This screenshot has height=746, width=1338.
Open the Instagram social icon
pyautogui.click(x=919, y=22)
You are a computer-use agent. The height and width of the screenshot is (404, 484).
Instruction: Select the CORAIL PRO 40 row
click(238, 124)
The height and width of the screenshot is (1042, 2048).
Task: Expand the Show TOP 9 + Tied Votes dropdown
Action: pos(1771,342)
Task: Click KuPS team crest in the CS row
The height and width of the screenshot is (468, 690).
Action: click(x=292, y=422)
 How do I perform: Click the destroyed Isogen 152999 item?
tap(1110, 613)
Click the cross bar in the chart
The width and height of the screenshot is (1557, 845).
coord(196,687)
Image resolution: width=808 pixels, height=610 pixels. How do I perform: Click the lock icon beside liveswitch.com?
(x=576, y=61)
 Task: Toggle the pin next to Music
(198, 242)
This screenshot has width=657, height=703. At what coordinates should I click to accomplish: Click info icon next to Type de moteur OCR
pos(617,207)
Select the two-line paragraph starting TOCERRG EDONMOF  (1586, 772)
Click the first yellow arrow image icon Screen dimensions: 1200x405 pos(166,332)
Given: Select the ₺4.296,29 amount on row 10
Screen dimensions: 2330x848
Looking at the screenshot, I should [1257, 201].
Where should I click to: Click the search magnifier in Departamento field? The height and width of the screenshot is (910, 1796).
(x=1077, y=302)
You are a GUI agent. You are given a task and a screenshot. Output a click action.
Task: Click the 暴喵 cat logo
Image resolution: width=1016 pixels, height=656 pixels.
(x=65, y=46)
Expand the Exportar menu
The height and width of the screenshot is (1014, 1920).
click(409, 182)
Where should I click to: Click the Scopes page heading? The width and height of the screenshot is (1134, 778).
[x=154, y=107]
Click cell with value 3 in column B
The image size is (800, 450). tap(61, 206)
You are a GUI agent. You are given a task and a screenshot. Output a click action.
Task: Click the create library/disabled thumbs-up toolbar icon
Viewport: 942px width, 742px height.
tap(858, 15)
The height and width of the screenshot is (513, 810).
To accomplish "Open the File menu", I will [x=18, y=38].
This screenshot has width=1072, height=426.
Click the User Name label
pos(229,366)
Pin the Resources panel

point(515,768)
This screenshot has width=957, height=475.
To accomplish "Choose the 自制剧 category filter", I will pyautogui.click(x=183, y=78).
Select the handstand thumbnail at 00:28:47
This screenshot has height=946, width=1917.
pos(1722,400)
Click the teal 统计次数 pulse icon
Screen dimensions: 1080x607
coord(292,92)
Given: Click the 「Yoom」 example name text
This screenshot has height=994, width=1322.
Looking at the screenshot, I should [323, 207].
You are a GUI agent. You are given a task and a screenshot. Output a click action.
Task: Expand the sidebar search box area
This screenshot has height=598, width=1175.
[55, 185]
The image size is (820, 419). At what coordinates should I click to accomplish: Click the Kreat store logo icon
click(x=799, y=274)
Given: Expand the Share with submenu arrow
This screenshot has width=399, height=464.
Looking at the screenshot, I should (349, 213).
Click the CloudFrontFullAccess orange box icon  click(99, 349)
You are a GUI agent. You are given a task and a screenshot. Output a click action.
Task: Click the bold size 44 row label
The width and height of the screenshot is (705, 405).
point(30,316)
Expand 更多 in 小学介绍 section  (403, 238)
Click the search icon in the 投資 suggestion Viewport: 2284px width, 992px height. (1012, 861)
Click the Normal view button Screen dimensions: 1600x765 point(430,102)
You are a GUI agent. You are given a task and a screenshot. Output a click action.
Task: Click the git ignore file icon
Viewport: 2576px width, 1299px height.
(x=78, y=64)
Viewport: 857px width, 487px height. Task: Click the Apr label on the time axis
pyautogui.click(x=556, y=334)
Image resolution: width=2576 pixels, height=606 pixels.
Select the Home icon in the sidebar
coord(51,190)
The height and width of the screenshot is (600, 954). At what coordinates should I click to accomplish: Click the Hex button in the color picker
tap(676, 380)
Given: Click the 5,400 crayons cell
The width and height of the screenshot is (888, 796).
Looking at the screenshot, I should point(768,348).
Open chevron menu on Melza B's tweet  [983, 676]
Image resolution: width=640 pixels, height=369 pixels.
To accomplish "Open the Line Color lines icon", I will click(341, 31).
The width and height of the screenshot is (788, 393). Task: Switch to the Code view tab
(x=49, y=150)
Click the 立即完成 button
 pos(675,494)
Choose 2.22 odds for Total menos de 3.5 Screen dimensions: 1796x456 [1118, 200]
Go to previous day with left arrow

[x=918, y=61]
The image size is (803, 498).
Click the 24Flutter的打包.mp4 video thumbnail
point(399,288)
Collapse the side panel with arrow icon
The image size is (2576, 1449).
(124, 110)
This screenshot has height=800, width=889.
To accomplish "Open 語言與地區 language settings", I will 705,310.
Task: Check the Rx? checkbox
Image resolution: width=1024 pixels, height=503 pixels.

----------

TASK OBJECTIVE - From the entries above, extract only the lines running from the one containing "Instruction: Select the CORAIL PRO 40 row" through the one containing "Task: Click KuPS team crest in the CS row", inclusive.

EXERCISE ANSWER -
Instruction: Select the CORAIL PRO 40 row
click(238, 124)
The height and width of the screenshot is (1042, 2048).
Task: Expand the Show TOP 9 + Tied Votes dropdown
Action: pos(1771,342)
Task: Click KuPS team crest in the CS row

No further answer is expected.